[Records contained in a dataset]
*** Begin section ***

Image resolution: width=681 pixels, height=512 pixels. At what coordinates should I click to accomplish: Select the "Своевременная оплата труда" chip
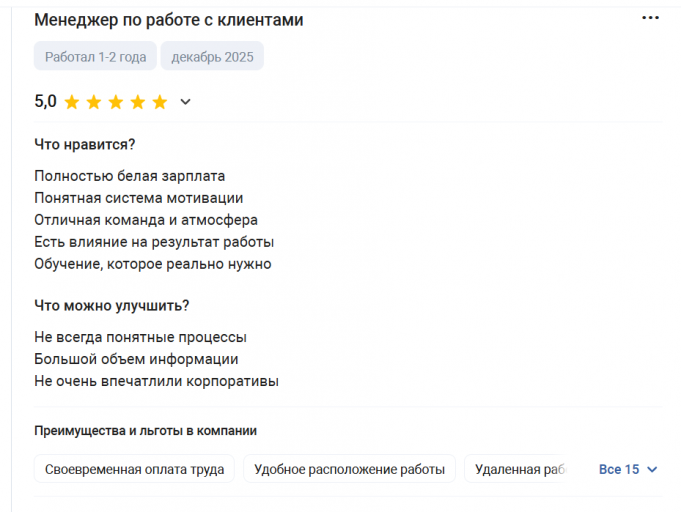pyautogui.click(x=135, y=469)
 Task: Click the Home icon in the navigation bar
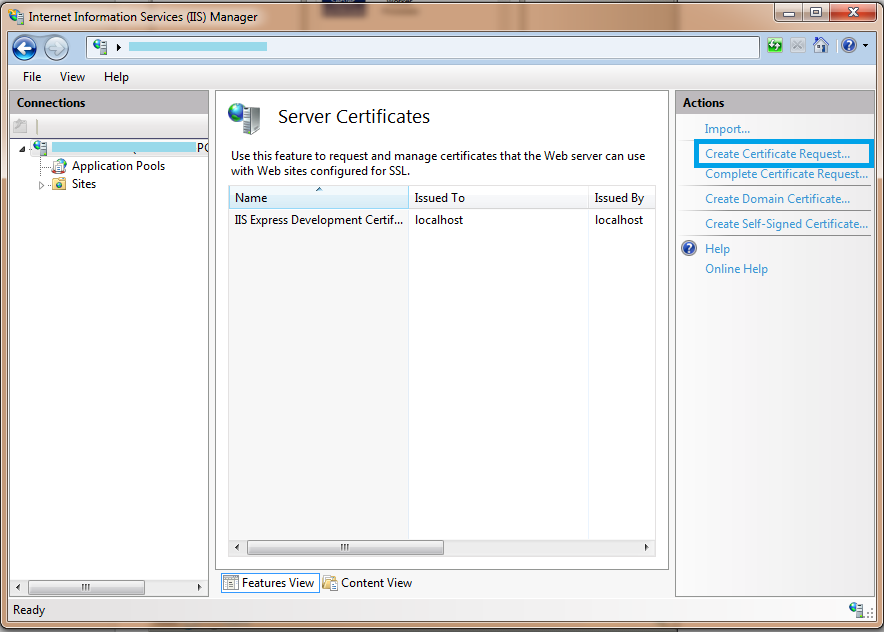click(x=821, y=45)
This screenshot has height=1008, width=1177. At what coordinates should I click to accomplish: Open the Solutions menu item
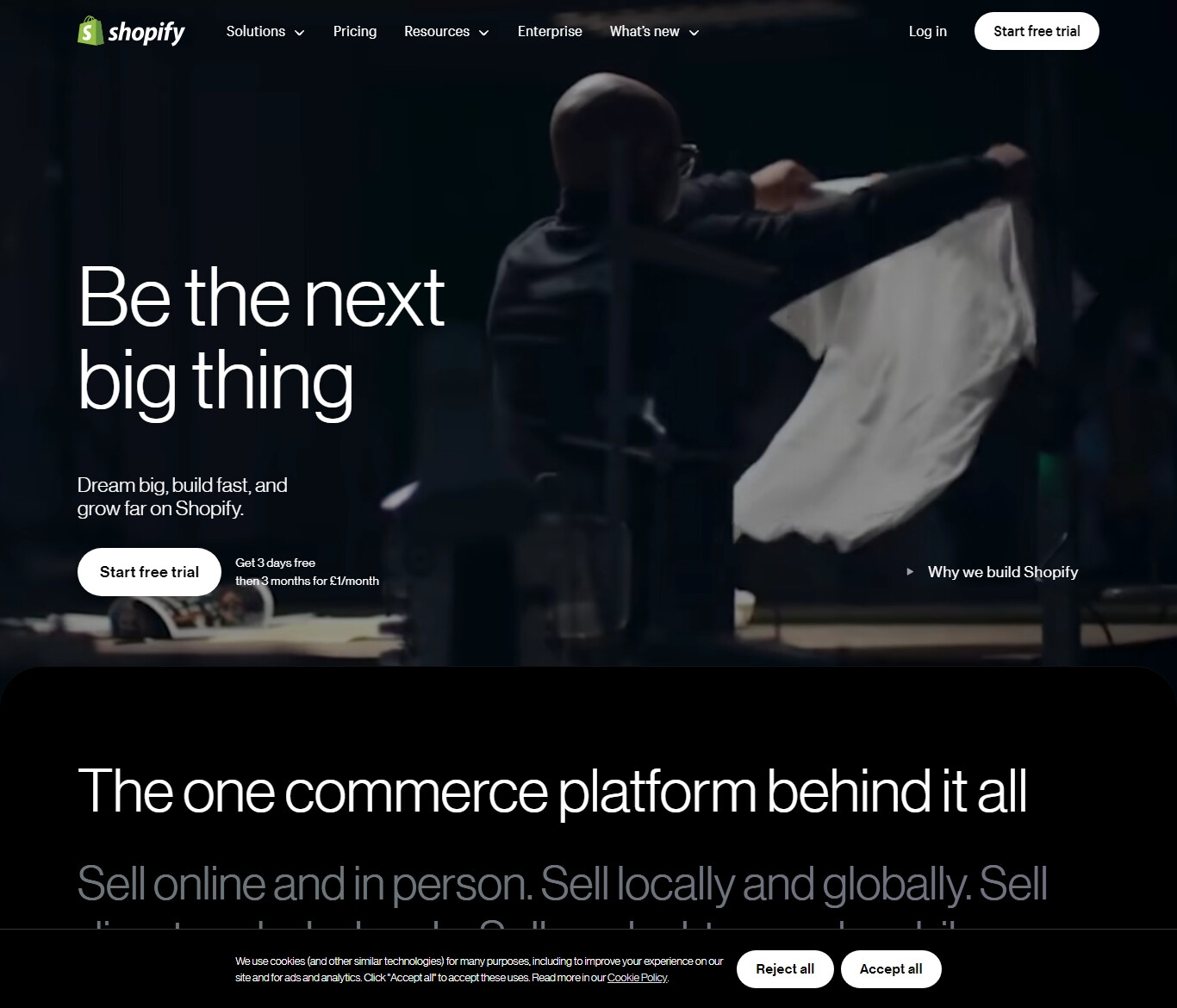pyautogui.click(x=256, y=31)

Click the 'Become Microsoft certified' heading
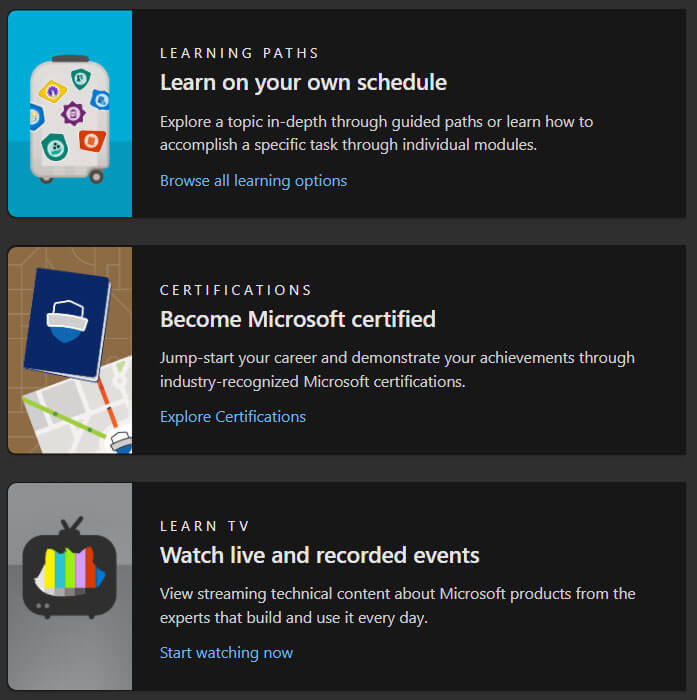coord(297,319)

*** End section ***

**What you will do**
Excluding the pictures, reproduce every entry exactly as given.

**Exercise solution**
Image resolution: width=681 pixels, height=512 pixels. At what coordinates should I click to accomplish: Select the "Своевременная оплата труда" chip
pyautogui.click(x=135, y=469)
 Task: Click the Home icon in the navigation bar
click(x=821, y=45)
This screenshot has height=1008, width=1177. At what coordinates should I click to accomplish: Open the Solutions menu item
pyautogui.click(x=256, y=31)

Click the 'Become Microsoft certified' heading
coord(297,319)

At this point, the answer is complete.